→ **What to produce**:
Copy the entries word for word, from the line containing "The image size is (1642, 870)." through the end of the entries, and leave the pictures out.

→ **Entries supplied**:
****************

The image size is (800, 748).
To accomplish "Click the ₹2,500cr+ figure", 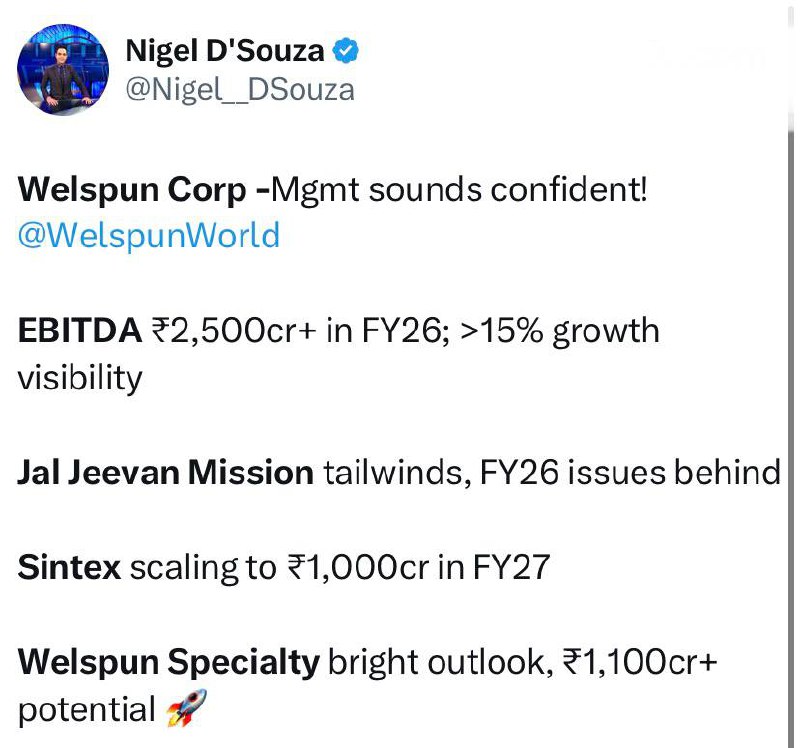I will pos(234,331).
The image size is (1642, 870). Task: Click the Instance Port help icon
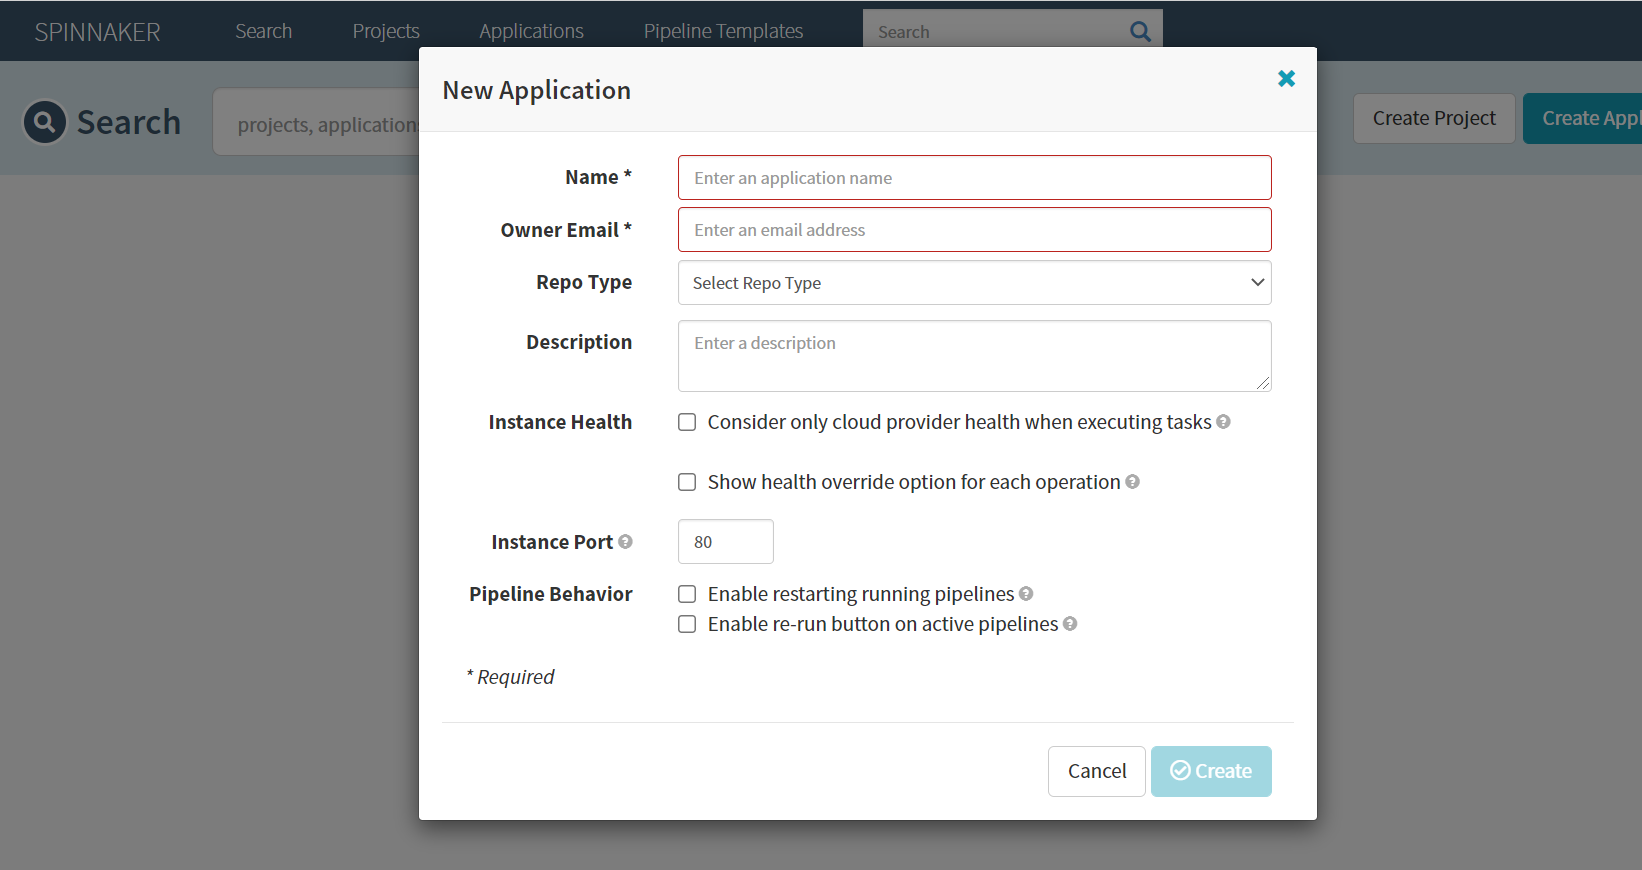(625, 542)
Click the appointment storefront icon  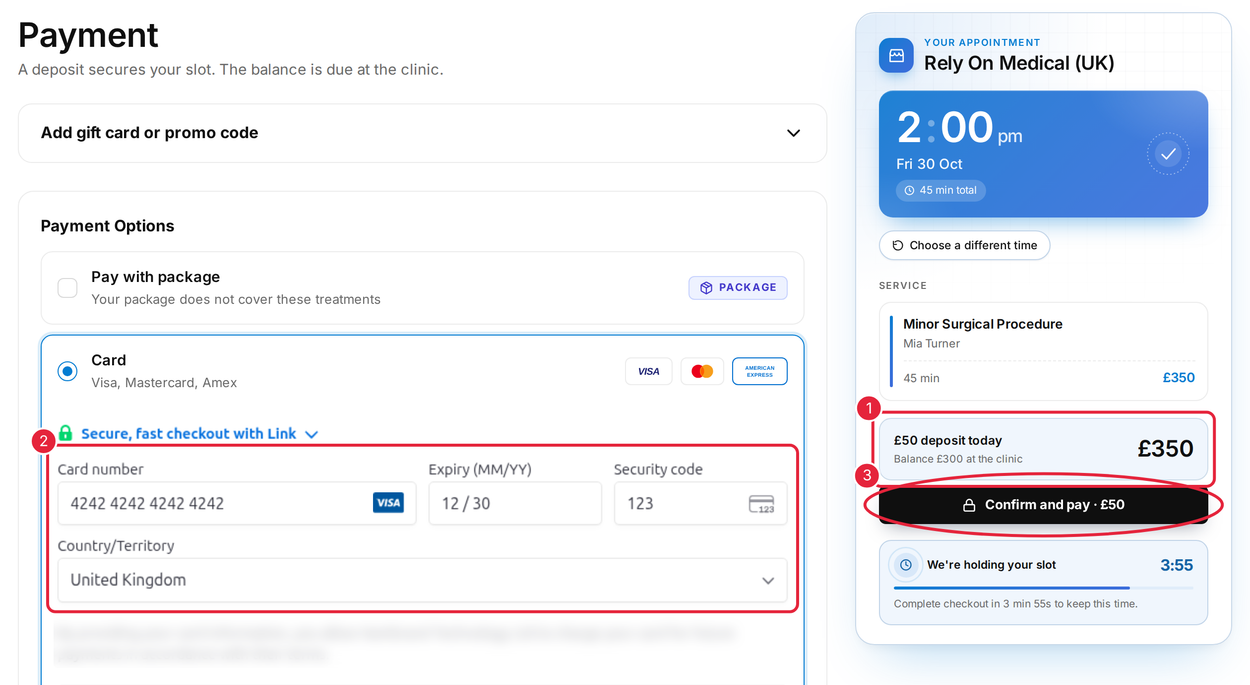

****************

→ **Solved exercise**:
The image size is (1642, 870). Task: Click the Instance Port help icon
(625, 542)
Click the appointment storefront icon  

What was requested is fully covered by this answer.